● **TEXT EXCERPT**
Sunday, October 13, 2019

“The whole thing was a clinic in how to cover your butt,”

In the Wall Street Journal, Brett Forrest writes about a young man named Billy Reilly. Mr. Reilly was recruited by the FBI to do counterterrorism work.
Over the years, Billy had delved into the Boston Marathon bombers, cultivated alleged Islamic State recruiters, analyzed Syria’s civil war and conversed with Russian-backed separatists fighting in eastern Ukraine. He used online aliases to penetrate terror groups over computers from the family home in Oxford, Mich.

After 9/11, Congress mandated the transformation of the FBI from a domestic law-enforcement agency into a global policing and intelligence body. The number of FBI confidential sources subsequently ballooned, a former senior bureau official said.

● **INFORMATION SHOWN**
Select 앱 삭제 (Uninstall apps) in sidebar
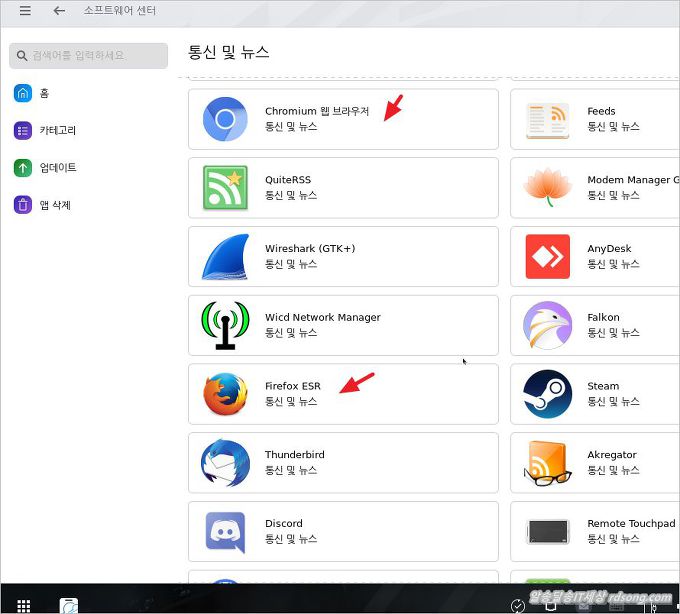Screen dimensions: 680x614 point(54,205)
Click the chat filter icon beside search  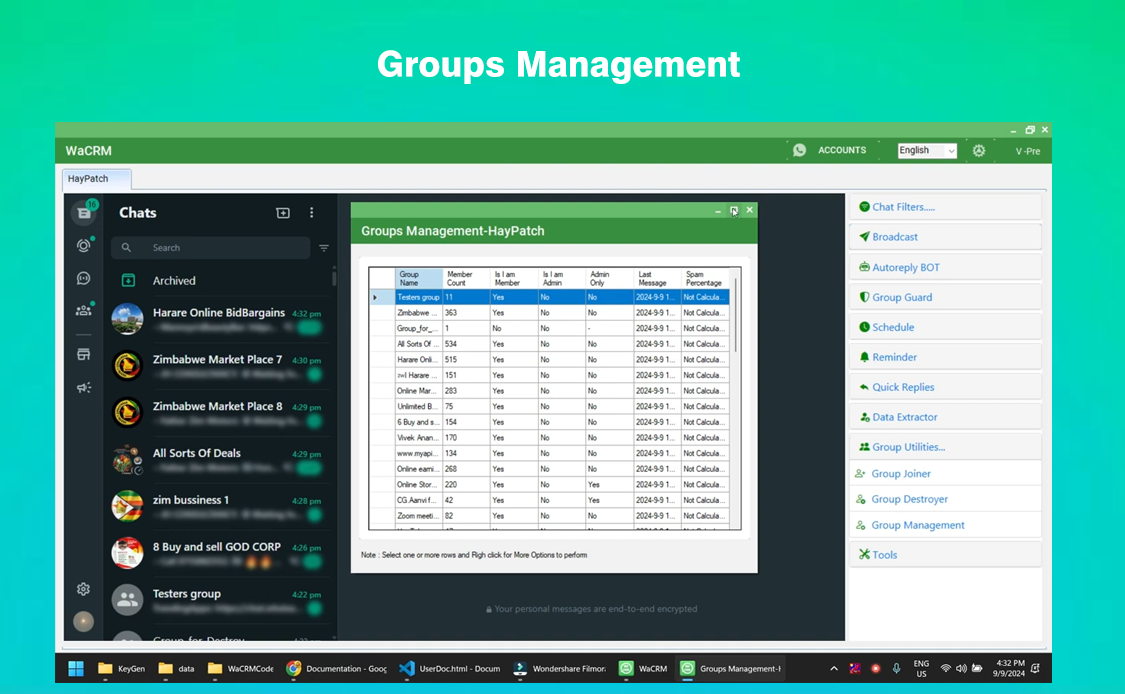click(x=324, y=248)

● **REQUIRED WORK**
A) According to the Billy Reilly article, why did Billy use online aliases? Answer in one to three sentences.
B) Copy the stretch of the Billy Reilly article from "Sunday, October 13, 2019" through "in Oxford, Mich.".

● **ANSWERS TO THE EXERCISES**
A) Billy used online aliases to get inside terror groups. He did this over computers from the family home in Oxford, Michigan.

B)
Sunday, October 13, 2019

“The whole thing was a clinic in how to cover your butt,”

In the Wall Street Journal, Brett Forrest writes about a young man named Billy Reilly. Mr. Reilly was recruited by the FBI to do counterterrorism work.
Over the years, Billy had delved into the Boston Marathon bombers, cultivated alleged Islamic State recruiters, analyzed Syria’s civil war and conversed with Russian-backed separatists fighting in eastern Ukraine. He used online aliases to penetrate terror groups over computers from the family home in Oxford, Mich.